(Collected data)
------------------------------------------------------------------------

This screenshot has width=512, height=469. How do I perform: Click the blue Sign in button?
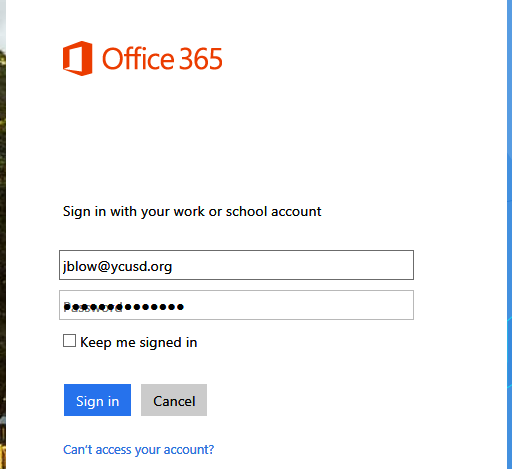point(97,400)
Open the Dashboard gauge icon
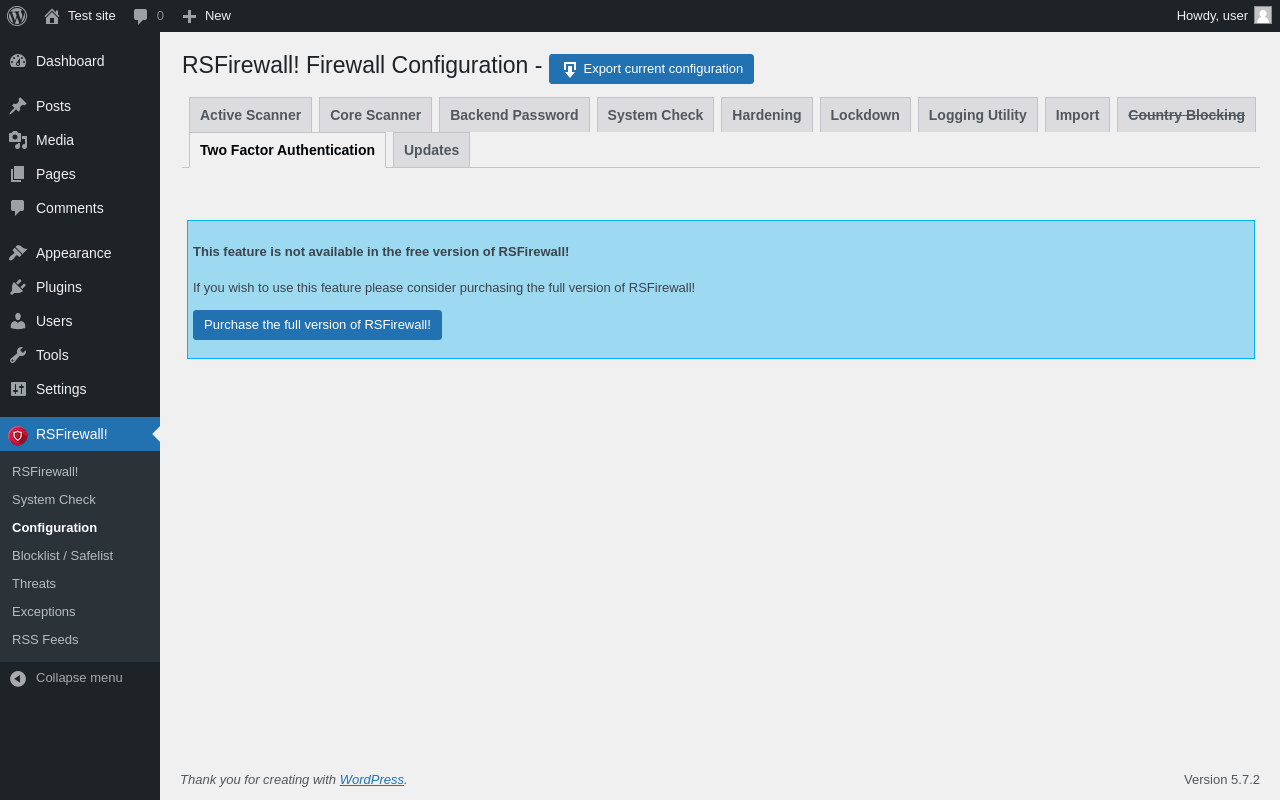 (x=18, y=61)
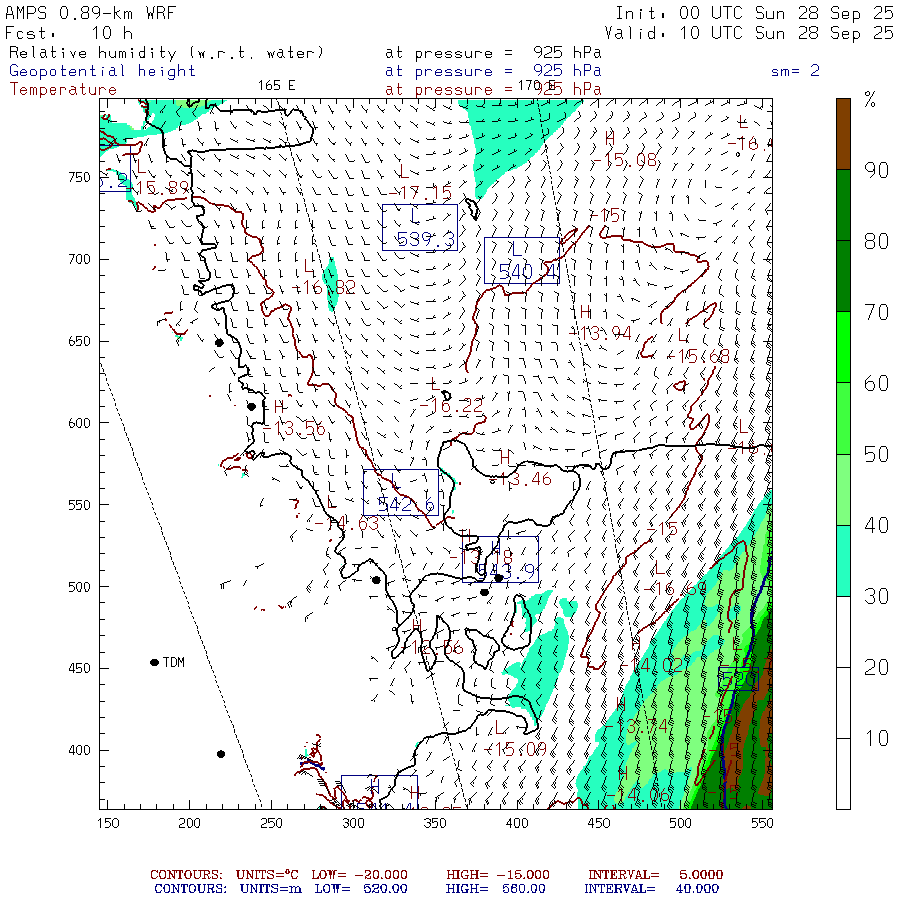Select the boxed 539.3 height low label
Image resolution: width=900 pixels, height=900 pixels.
tap(420, 227)
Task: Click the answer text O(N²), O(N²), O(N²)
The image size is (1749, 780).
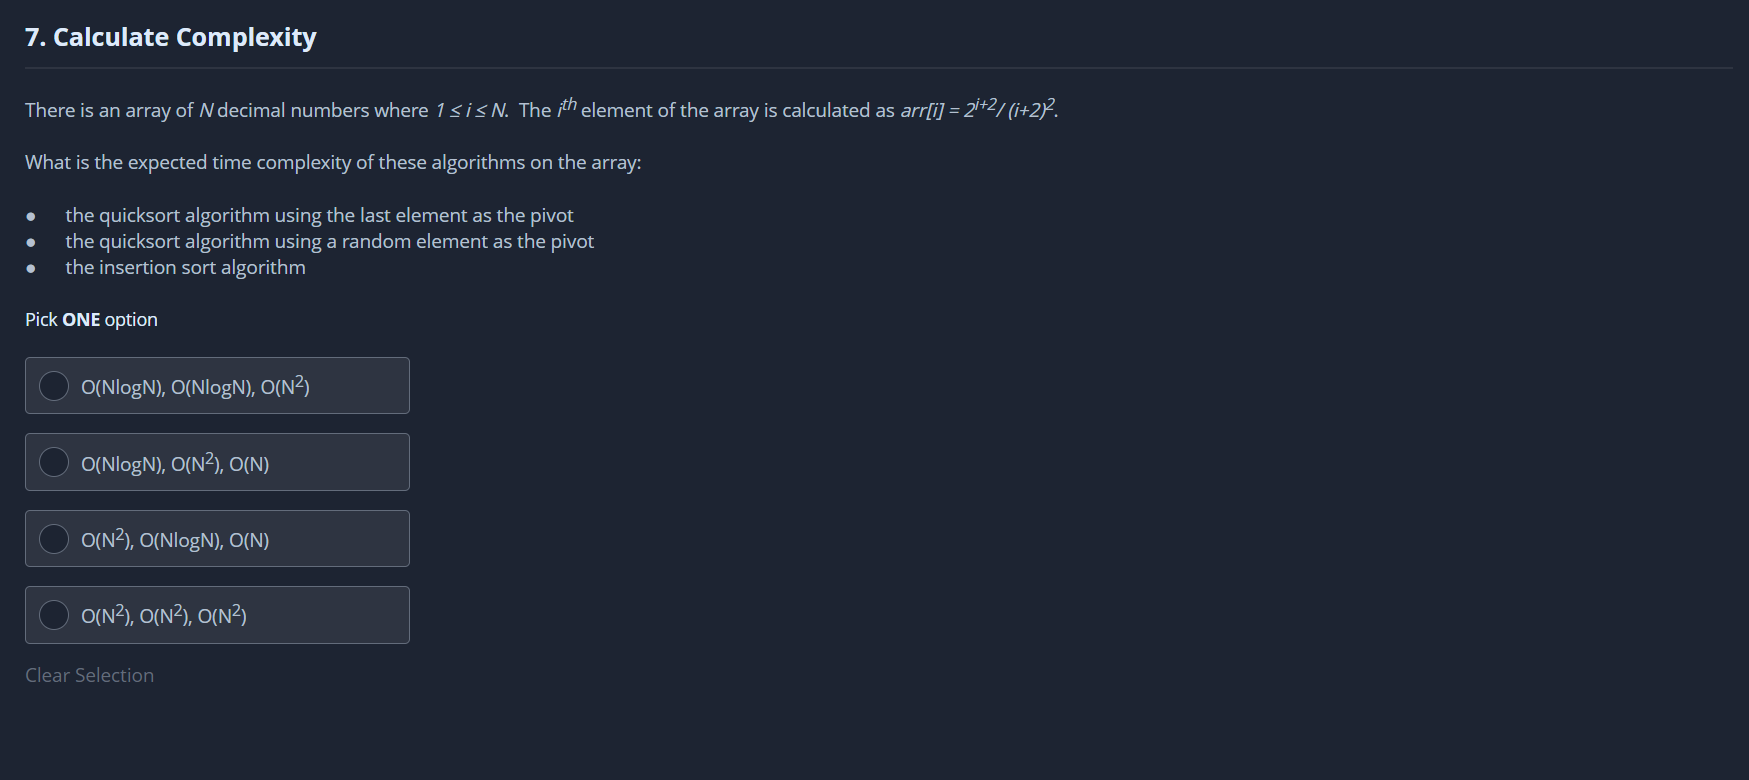Action: [x=164, y=616]
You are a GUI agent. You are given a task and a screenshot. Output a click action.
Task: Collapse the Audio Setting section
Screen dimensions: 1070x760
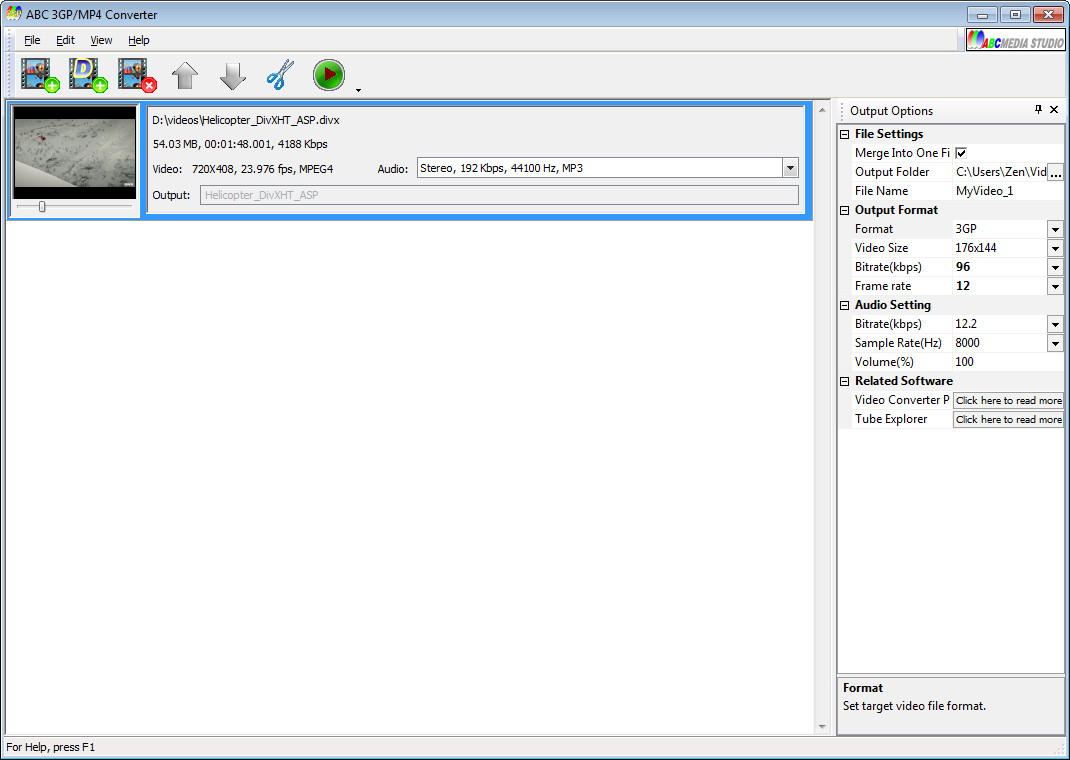pos(844,304)
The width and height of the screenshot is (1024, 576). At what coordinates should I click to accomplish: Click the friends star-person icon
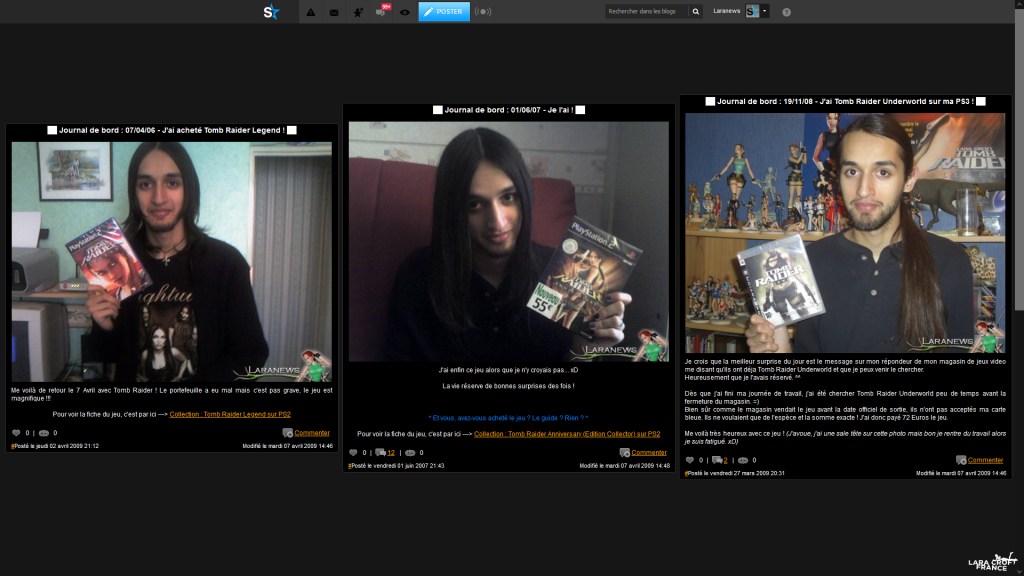(358, 12)
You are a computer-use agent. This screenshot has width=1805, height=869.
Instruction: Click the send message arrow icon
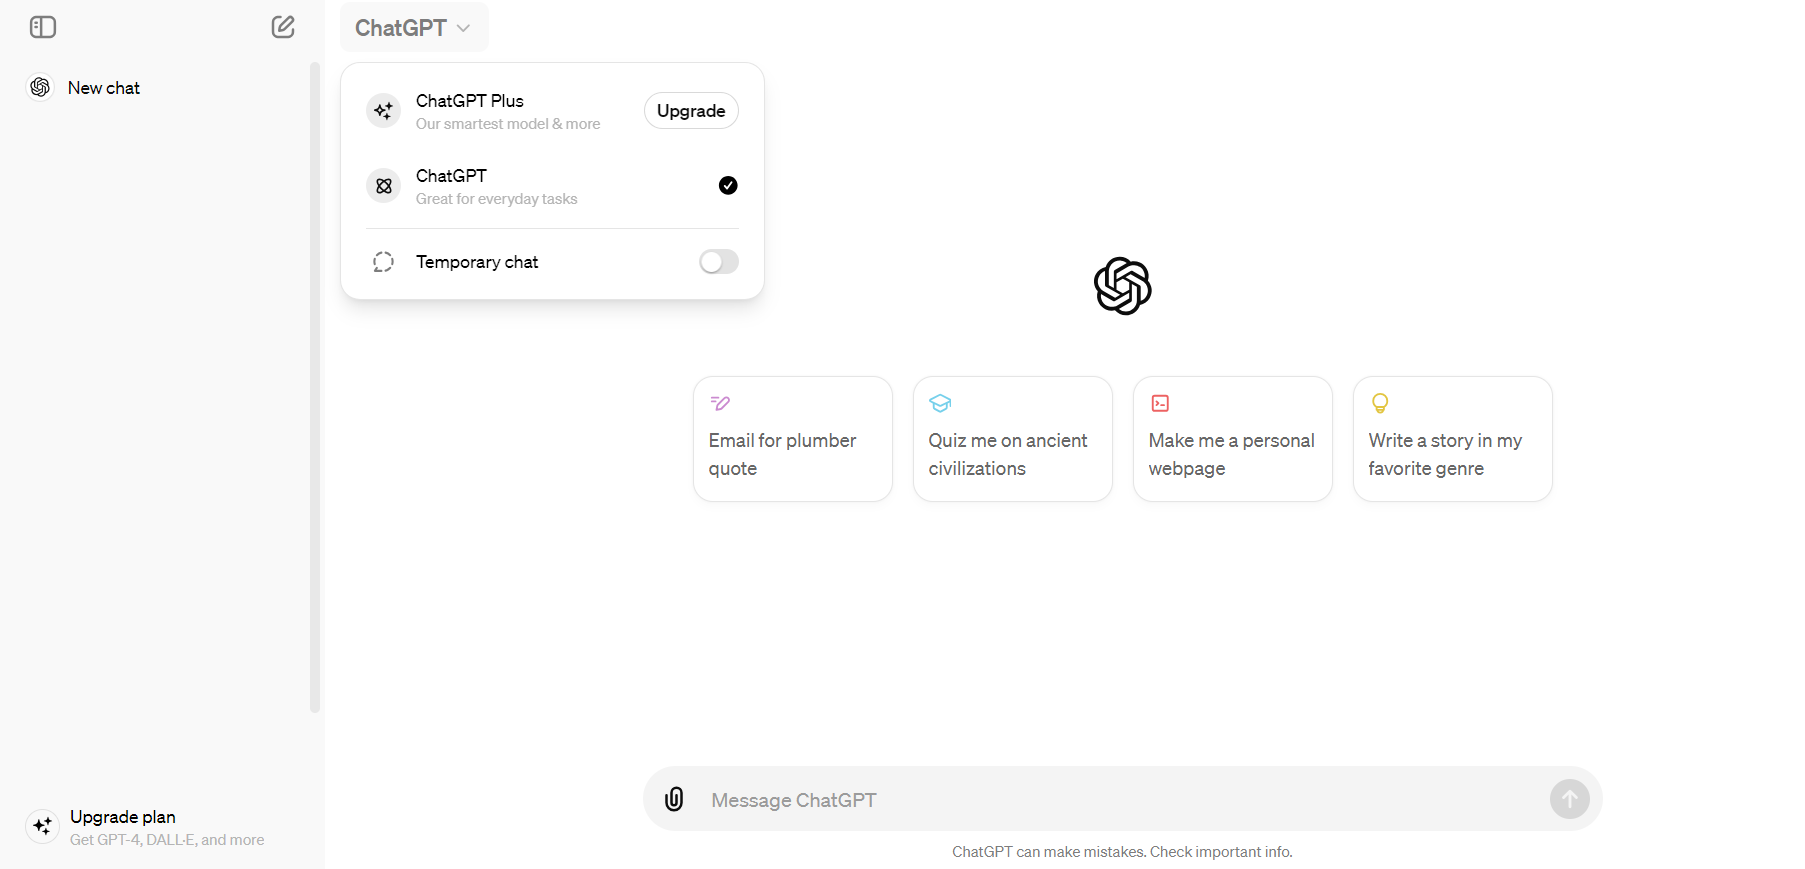point(1569,799)
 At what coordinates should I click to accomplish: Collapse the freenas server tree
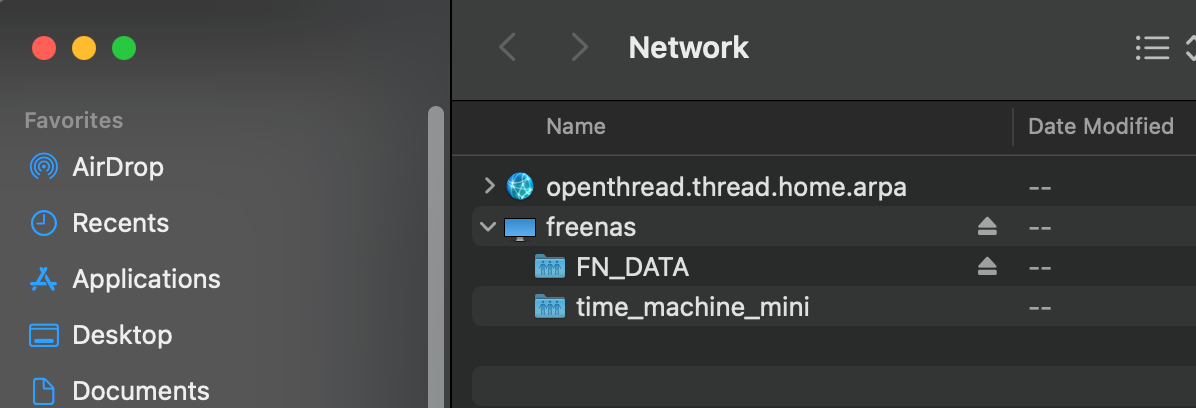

------------------------------------------------------------------------

#### [Assigned task]
Each entry should be repeated exactly as it appears; the pictures stay out.

#### [Result]
This screenshot has width=512, height=469. How do I perform: Click the blue Sign in button?
point(97,400)
Open the Dashboard gauge icon
 (x=18, y=61)
Select the boxed 539.3 height low label
Image resolution: width=900 pixels, height=900 pixels.
tap(420, 227)
Task: Click the answer text O(N²), O(N²), O(N²)
The image size is (1749, 780).
Action: [x=164, y=616]
You are a GUI agent. You are given a task and a screenshot. Output a click action.
Task: Collapse the Audio Setting section
Screen dimensions: 1070x760
pos(844,304)
The width and height of the screenshot is (1024, 576). At what coordinates should I click to accomplish: Click the friends star-person icon
(358, 12)
You are a computer-use agent. This screenshot has width=1805, height=869.
Instruction: Click the send message arrow icon
point(1569,799)
 At what coordinates should I click to accomplish: Collapse the freenas server tree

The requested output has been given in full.